Une « road story » à plusieurs niveaux de lecture qui retrace l’itinéraire de quatre femmes dans leurs pays du sud du bassin méditerranéen (Tunisie, Lybie, Egypte) au moment du printemps arabe.
 

Sur le toit d’une terrasse à Tunis, quatre femmes se retrouvent par hasard, et tandis que résonnent les youyous suraigus d’un mariage elles bavardent, boivent du whisky, assistent à un feu d’artifice. Il y a Maryam, l’historienne égyptienne, qui a fait preuve d’une liberté sexuelle surprenante quand elle déclare avoir fait l’amour sur la place Tahrir, lors du soulèvement. Et Amira, la jeune tunisienne de retour de New York, activiste politique, danseuse du ventre et Mme Lilla, la plus âgée, qui a vécu à Paris et à Londres, et qui veut entraîner les autres en Libye, sur les lieux des cités antiques où a vécu la déesse Didon.

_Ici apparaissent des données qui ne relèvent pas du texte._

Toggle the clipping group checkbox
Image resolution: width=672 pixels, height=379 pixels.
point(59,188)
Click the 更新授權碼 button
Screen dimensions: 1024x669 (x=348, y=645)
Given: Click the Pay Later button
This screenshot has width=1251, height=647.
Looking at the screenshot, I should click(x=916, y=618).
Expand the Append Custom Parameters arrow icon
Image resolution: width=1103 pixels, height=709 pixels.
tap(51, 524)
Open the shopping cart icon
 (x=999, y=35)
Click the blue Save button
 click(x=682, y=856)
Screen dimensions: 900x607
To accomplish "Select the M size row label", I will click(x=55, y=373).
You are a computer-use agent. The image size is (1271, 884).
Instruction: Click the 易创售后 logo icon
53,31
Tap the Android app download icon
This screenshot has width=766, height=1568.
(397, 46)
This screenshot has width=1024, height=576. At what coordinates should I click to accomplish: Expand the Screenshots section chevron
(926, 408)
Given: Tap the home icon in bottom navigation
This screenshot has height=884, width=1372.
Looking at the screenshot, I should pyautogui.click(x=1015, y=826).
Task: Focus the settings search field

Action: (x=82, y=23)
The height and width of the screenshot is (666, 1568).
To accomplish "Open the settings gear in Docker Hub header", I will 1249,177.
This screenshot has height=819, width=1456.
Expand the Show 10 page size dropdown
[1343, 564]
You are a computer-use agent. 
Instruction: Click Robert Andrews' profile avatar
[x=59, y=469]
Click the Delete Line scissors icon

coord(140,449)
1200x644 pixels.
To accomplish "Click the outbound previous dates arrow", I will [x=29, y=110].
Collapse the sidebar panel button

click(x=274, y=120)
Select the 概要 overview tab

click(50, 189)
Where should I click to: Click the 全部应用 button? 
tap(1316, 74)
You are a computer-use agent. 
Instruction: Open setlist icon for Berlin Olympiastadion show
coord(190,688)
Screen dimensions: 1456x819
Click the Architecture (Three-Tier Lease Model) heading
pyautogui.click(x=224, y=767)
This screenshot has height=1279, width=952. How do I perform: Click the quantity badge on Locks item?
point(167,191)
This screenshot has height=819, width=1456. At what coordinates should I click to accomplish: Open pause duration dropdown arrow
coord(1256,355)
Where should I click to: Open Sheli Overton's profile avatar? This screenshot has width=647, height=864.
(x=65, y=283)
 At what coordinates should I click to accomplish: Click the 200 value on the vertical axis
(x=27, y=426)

Après une traversée rocambolesque de la Libye à bord d’une voiture conduite par un chauffeur local, puis à dos de chameau, elles vont tenter de rejoindre Tripoli à bord du yacht d’un oligarque russe qui finira par les débarquer à Beyrouth.
Un roman au charme tout oriental où mythes et réalité s’entrecroisent.